◆ **Exercise brief**
Each record that follows must be given again without alteration.

◆ **Excerpted data**
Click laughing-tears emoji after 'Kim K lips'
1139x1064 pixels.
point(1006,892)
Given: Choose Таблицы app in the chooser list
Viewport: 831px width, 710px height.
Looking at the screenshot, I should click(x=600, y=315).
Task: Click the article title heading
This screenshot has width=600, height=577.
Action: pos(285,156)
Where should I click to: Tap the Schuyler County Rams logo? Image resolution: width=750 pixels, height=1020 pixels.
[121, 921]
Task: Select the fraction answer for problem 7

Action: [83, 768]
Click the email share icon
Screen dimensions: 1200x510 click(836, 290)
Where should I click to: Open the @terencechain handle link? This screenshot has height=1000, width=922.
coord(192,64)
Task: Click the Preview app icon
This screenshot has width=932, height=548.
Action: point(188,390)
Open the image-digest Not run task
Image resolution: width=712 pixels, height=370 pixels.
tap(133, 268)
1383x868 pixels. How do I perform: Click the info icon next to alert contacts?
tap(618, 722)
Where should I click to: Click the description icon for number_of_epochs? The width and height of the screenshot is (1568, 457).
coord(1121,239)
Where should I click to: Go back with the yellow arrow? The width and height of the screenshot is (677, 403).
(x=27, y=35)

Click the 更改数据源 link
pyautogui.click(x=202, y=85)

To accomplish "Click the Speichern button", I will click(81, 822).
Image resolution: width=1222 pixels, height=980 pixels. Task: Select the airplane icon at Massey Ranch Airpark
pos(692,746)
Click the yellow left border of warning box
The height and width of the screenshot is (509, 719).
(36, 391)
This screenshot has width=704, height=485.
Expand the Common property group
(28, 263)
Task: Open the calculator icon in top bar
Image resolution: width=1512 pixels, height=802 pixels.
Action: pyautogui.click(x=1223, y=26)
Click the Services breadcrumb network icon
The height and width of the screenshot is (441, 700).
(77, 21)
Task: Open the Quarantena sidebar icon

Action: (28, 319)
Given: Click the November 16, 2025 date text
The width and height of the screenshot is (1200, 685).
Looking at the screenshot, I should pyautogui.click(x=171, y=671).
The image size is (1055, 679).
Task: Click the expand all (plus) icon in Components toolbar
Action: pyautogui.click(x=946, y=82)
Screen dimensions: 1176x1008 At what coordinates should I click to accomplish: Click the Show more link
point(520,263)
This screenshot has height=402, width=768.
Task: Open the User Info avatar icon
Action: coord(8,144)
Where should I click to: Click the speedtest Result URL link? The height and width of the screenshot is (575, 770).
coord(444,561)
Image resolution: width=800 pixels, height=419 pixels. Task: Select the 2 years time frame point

◆ **Exercise result**
Click laughing-tears emoji after 'Kim K lips'
1139x1064 pixels.
point(1006,892)
Given: Choose Таблицы app in the chooser list
Viewport: 831px width, 710px height.
Looking at the screenshot, I should click(x=600, y=315).
Task: Click the article title heading
This screenshot has width=600, height=577.
Action: pos(285,156)
Where should I click to: Tap the Schuyler County Rams logo? Image resolution: width=750 pixels, height=1020 pixels.
[121, 921]
Task: Select the fraction answer for problem 7

Action: [83, 768]
Click the email share icon
Screen dimensions: 1200x510 click(836, 290)
Where should I click to: Open the @terencechain handle link? This screenshot has height=1000, width=922.
coord(192,64)
Task: Click the Preview app icon
This screenshot has width=932, height=548.
Action: point(188,390)
Open the image-digest Not run task
Image resolution: width=712 pixels, height=370 pixels.
tap(133, 268)
1383x868 pixels. How do I perform: Click the info icon next to alert contacts?
tap(618, 722)
Where should I click to: Click the description icon for number_of_epochs? The width and height of the screenshot is (1568, 457).
coord(1121,239)
Where should I click to: Go back with the yellow arrow? The width and height of the screenshot is (677, 403).
(x=27, y=35)

Click the 更改数据源 link
pyautogui.click(x=202, y=85)

To accomplish "Click the Speichern button", I will click(81, 822).
Image resolution: width=1222 pixels, height=980 pixels. Task: Select the airplane icon at Massey Ranch Airpark
pos(692,746)
Click the yellow left border of warning box
The height and width of the screenshot is (509, 719).
(36, 391)
This screenshot has width=704, height=485.
Expand the Common property group
(28, 263)
Task: Open the calculator icon in top bar
Image resolution: width=1512 pixels, height=802 pixels.
Action: pyautogui.click(x=1223, y=26)
Click the Services breadcrumb network icon
The height and width of the screenshot is (441, 700).
(77, 21)
Task: Open the Quarantena sidebar icon

Action: (28, 319)
Given: Click the November 16, 2025 date text
The width and height of the screenshot is (1200, 685).
Looking at the screenshot, I should pyautogui.click(x=171, y=671).
The image size is (1055, 679).
Task: Click the expand all (plus) icon in Components toolbar
Action: pyautogui.click(x=946, y=82)
Screen dimensions: 1176x1008 At what coordinates should I click to accomplish: Click the Show more link
point(520,263)
This screenshot has height=402, width=768.
Task: Open the User Info avatar icon
Action: coord(8,144)
Where should I click to: Click the speedtest Result URL link? The height and width of the screenshot is (575, 770).
coord(444,561)
Image resolution: width=800 pixels, height=419 pixels. Task: Select the 2 years time frame point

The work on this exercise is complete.